When the line containing "Given: Open the 115% zoom level dropdown" appears in the data below, begin copying there and stop only after the line containing "The height and width of the screenshot is (1120, 1750).".

(INFORMATION PROVIDED):

Content starts

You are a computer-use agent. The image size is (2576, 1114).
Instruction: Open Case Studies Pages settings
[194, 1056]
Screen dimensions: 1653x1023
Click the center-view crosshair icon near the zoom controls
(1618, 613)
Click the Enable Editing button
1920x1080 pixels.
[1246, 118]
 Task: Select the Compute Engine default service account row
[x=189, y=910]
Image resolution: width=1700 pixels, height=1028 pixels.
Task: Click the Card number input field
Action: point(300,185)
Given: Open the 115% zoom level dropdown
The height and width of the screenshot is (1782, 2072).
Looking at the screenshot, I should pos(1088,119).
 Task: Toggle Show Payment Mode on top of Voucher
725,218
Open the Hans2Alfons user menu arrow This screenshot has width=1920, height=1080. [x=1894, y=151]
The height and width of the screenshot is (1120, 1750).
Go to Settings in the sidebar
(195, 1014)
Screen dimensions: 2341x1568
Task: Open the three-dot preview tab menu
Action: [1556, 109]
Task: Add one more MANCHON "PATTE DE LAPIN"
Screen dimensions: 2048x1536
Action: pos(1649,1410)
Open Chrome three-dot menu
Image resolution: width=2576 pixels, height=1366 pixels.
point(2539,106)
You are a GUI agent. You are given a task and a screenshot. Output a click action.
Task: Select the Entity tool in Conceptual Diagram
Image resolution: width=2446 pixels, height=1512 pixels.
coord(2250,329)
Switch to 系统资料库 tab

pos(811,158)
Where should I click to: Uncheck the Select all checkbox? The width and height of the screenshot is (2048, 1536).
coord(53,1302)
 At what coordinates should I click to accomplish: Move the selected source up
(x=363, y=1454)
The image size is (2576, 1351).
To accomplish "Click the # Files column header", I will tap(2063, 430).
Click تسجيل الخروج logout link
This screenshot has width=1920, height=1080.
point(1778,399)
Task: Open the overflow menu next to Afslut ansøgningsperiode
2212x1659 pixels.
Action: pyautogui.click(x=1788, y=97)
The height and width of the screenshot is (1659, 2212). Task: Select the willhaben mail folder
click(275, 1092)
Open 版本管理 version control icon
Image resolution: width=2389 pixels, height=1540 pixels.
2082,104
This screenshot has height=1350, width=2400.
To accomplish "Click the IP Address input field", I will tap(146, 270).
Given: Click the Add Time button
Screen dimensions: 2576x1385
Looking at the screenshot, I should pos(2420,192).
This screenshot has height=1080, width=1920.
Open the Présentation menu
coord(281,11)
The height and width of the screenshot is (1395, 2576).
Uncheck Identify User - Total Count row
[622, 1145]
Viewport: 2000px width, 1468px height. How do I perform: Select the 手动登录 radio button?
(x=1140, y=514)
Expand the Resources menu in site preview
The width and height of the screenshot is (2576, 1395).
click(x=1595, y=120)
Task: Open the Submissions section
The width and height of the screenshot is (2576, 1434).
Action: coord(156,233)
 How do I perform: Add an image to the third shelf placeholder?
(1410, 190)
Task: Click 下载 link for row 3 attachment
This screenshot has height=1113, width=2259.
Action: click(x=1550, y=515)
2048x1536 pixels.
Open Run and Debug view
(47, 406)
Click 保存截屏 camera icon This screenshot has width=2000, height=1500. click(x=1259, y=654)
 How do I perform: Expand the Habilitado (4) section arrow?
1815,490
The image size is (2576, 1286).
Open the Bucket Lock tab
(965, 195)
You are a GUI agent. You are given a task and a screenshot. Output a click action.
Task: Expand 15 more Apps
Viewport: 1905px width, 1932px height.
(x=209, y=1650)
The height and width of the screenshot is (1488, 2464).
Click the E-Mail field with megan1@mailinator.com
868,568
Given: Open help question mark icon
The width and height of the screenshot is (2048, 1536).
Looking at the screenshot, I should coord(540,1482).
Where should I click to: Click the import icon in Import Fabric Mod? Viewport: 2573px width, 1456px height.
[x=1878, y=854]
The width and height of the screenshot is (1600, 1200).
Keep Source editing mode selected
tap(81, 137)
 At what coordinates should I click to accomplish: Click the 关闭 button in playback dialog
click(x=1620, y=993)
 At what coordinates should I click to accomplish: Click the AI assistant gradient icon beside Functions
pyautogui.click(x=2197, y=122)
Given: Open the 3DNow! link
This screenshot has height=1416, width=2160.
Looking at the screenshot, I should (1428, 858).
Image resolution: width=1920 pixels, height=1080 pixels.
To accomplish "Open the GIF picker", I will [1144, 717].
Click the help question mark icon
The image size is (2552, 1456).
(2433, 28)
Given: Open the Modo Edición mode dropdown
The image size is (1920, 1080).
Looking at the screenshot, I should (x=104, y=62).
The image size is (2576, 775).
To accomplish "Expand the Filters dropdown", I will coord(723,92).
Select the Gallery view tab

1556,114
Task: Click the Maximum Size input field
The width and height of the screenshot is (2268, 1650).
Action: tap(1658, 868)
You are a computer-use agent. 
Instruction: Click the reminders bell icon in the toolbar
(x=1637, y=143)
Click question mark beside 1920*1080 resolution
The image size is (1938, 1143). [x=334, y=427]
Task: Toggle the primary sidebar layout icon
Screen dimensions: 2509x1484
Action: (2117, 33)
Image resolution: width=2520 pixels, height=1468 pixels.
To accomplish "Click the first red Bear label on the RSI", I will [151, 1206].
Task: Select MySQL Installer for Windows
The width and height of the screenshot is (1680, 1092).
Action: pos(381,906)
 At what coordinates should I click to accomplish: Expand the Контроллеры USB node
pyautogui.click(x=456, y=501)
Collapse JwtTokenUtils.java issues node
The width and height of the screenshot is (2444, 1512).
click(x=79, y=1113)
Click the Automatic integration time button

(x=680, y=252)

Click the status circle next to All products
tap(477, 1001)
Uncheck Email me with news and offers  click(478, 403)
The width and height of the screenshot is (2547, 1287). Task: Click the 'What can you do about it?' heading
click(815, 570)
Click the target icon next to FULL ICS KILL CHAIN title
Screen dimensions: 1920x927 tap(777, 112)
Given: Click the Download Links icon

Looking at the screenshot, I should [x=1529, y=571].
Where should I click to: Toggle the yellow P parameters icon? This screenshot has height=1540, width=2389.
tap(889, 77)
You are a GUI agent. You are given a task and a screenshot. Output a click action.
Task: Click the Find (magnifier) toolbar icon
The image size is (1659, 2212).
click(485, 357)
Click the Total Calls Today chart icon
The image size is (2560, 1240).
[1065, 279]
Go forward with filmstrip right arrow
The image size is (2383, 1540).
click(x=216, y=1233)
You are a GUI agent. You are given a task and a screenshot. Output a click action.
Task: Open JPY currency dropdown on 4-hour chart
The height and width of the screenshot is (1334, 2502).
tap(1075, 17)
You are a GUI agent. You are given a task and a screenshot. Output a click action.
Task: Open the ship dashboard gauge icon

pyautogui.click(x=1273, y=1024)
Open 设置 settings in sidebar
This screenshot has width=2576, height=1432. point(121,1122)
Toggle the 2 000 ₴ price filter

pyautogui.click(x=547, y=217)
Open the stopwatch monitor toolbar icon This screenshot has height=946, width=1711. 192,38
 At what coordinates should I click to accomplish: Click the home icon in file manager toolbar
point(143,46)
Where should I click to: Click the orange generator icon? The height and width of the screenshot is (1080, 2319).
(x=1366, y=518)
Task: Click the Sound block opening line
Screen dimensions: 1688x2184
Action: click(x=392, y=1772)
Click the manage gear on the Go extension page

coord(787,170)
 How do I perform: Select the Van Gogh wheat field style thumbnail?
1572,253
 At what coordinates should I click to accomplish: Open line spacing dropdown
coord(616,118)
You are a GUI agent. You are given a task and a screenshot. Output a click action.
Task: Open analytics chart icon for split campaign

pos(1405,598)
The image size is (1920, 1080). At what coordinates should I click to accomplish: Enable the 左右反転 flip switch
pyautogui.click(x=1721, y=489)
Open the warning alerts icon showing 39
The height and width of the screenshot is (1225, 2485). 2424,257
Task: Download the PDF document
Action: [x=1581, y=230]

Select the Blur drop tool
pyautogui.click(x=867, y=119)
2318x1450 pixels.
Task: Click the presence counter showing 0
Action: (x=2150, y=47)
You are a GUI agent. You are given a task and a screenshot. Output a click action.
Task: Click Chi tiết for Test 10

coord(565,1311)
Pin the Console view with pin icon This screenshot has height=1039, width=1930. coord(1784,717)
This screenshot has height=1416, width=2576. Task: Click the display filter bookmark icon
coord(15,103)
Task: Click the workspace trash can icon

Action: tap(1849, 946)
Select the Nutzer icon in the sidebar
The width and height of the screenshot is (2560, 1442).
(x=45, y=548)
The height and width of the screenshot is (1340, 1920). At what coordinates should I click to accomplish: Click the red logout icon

Content ends

(TASK ANSWER):
Given: Open the 115% zoom level dropdown
The height and width of the screenshot is (1782, 2072).
Looking at the screenshot, I should pos(1088,119).
 Task: Toggle Show Payment Mode on top of Voucher
725,218
Open the Hans2Alfons user menu arrow This screenshot has width=1920, height=1080. [x=1894, y=151]
The height and width of the screenshot is (1120, 1750).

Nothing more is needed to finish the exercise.